▸ EXERCISE INPUTS
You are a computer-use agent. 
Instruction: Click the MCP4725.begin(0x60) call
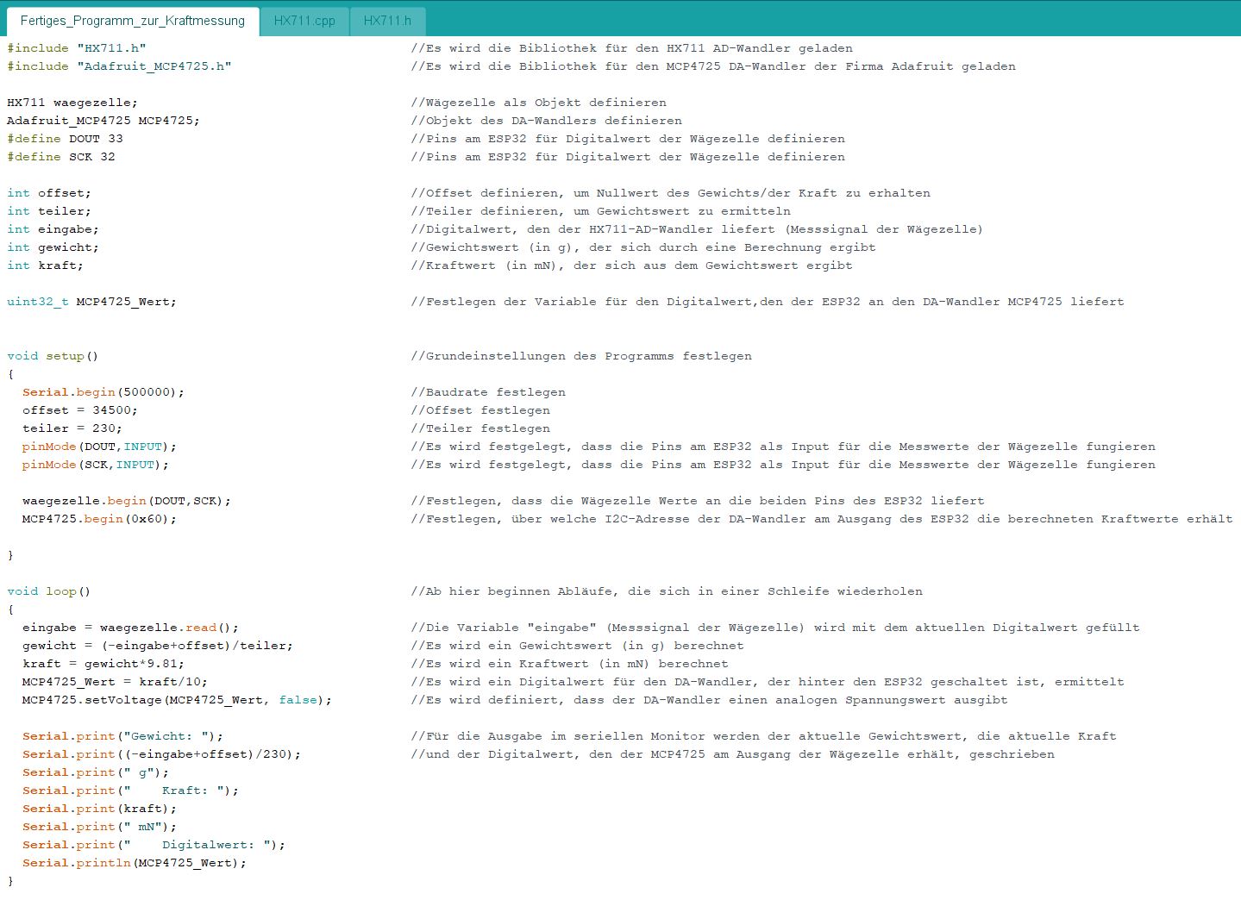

---

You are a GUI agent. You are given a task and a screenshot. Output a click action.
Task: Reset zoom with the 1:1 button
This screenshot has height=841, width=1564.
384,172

* * *

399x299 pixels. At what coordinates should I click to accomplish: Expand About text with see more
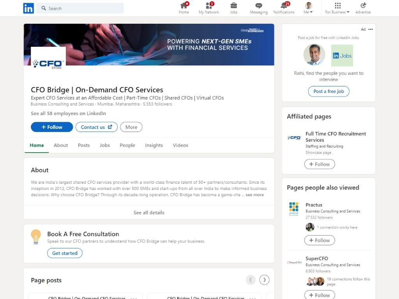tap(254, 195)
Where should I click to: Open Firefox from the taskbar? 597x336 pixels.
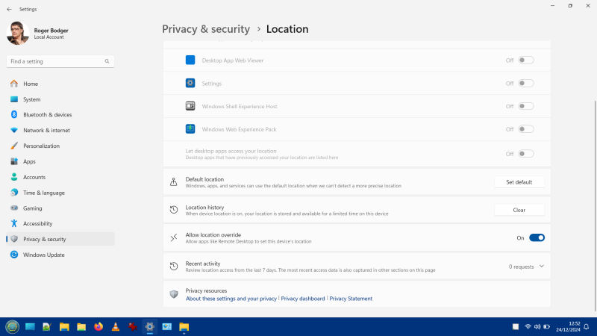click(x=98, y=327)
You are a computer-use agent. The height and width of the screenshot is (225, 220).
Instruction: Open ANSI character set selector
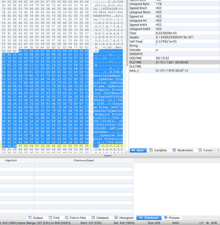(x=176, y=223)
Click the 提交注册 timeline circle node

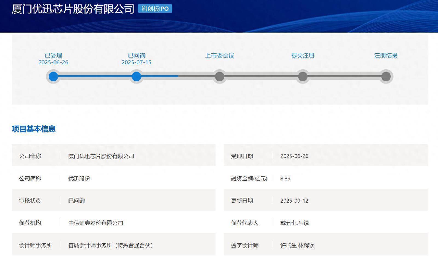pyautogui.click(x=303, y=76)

▸ ABOUT THIS EXERCISE
Which lines above hold the string "computer"? Please copy all of them.

▸ COMPLETED TASK
You are a computer-use agent. 
You are a computer-use agent. The height and width of the screenshot is (225, 220).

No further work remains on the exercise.